Pascual Vila se tapó la nariz con un pañuelo e, inconscientemente, retrocedió un par de pasos. Lucía, todavía en cuclillas, miró a Carbonell con unos ojos que no esperaban respuesta.
—Le van los juegos —sentenció la inspectora, levantándose—. El asesino se tomó la molestia de dejar un mensaje escrito.
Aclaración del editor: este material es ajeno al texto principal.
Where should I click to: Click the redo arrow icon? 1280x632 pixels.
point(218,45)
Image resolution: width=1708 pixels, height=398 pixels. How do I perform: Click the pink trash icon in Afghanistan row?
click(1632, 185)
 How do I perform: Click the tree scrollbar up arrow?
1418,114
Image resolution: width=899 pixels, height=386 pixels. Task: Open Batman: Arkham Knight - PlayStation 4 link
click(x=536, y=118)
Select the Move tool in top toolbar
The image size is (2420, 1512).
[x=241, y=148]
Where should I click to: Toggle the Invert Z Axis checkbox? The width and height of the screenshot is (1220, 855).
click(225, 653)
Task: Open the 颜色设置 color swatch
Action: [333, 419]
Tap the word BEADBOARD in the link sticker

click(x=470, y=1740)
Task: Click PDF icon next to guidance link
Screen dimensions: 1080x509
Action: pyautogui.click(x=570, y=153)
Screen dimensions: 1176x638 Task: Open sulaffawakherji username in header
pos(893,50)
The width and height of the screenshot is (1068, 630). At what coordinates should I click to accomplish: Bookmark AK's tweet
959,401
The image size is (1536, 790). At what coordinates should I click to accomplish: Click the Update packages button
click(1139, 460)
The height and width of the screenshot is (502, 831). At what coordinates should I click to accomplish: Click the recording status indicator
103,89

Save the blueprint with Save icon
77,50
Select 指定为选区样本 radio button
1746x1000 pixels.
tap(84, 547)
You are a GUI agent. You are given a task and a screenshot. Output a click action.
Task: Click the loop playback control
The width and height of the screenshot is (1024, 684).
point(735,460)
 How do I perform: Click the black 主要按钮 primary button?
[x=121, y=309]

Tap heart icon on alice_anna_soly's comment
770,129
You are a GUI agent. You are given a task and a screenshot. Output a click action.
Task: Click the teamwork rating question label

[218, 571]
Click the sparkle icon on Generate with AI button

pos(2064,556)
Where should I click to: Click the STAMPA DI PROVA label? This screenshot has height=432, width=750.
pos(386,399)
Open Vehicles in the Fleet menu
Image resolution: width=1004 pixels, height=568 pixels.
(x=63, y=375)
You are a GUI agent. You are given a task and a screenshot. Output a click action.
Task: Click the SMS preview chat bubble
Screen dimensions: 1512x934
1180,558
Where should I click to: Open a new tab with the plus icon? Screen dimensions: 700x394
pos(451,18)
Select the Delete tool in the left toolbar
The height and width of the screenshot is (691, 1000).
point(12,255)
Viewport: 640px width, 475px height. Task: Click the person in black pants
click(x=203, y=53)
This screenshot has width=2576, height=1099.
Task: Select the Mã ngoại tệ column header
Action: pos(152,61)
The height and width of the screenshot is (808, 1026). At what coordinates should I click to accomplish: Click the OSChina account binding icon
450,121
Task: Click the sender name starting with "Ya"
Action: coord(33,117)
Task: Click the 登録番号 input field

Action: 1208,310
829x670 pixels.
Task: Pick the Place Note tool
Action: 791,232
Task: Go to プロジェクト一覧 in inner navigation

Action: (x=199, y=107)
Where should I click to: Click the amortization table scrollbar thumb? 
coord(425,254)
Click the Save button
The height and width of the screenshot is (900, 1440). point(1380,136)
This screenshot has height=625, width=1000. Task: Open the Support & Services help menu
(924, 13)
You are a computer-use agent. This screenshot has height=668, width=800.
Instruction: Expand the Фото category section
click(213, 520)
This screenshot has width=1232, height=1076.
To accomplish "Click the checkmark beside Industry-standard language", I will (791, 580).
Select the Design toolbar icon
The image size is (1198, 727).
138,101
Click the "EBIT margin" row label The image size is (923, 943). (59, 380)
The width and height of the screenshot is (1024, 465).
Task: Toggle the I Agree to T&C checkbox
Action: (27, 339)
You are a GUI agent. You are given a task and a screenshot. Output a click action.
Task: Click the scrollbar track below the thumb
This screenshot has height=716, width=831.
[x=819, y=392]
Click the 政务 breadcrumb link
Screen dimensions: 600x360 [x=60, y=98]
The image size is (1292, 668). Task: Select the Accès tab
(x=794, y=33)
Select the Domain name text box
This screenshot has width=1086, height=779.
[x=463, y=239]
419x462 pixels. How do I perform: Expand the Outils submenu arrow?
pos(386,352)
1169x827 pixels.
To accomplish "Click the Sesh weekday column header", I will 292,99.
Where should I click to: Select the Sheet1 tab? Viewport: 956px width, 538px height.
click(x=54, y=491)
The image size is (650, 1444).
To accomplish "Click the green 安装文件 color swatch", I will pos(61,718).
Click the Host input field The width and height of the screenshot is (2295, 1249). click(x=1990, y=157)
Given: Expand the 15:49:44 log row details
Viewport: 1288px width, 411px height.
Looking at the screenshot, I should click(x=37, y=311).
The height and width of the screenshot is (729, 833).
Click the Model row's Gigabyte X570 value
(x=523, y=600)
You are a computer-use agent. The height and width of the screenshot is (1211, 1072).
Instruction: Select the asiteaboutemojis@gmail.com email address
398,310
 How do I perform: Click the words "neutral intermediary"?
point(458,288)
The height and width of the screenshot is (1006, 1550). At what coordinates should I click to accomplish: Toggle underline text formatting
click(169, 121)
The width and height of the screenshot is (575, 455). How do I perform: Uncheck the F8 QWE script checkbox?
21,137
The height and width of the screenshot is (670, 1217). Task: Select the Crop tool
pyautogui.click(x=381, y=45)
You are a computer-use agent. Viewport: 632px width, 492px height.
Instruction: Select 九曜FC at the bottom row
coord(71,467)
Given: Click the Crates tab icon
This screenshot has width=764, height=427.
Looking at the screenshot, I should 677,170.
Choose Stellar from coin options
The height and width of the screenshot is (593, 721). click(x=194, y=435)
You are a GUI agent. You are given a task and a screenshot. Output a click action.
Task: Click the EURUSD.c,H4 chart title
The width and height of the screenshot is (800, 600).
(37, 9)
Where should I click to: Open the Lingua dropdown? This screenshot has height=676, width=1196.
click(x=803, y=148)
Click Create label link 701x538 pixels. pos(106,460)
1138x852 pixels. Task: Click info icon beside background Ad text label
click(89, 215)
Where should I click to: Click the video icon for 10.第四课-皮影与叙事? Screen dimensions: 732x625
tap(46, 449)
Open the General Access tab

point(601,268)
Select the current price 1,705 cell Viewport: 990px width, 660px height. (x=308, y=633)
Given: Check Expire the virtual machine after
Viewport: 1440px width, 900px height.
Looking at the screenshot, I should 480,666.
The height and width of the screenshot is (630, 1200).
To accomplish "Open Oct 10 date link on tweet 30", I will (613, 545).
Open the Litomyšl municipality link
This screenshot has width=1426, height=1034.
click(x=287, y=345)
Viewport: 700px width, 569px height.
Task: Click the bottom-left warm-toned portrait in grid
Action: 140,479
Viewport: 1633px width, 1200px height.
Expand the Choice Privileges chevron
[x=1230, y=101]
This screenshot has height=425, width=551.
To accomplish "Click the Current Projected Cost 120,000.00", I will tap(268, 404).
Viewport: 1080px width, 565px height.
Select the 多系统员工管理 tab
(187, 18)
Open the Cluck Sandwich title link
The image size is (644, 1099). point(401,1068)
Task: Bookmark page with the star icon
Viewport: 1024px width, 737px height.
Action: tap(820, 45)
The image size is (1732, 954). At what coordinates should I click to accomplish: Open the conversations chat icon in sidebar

Carbonell dio una larga chupada al cigarro. Necesitaba sentir la nicotina entrando en sus pulmones para afrontar con la serenidad necesaria la situación. En Barcelona no eran comunes este tipo de crímenes y sabía que en unas horas la noticia correría como la pólvora por todos los medios. No tardaría en tener a Robles golpeando la puerta de su despacho o la del de Vila. Debía jugar bien sus cartas ante él y el resto de la prensa, pensó, ya que, como lobos hambrientos a los que les gotea el colmillo ante una gacela indefensa, se le tirarían al cuello si en pocos días no se daba el nombre de un sospechoso. Así funcionaba el periodismo. Necesitaban un nombre que figurase en las portadas y, si no se lo proporcionabas en el momento adecuado, empezarían a oxigenar las brasas para tildar a la policía y el Ministerio Fiscal de ávidos incompetentes, mientras se relamen en sus cómodas sillas de oficina. «Lamentablemente, así somos en este país —reflexionó—; la satisfacción nos golpea como un rayo en nuestro interior cuando vemos el fracaso en el prójimo».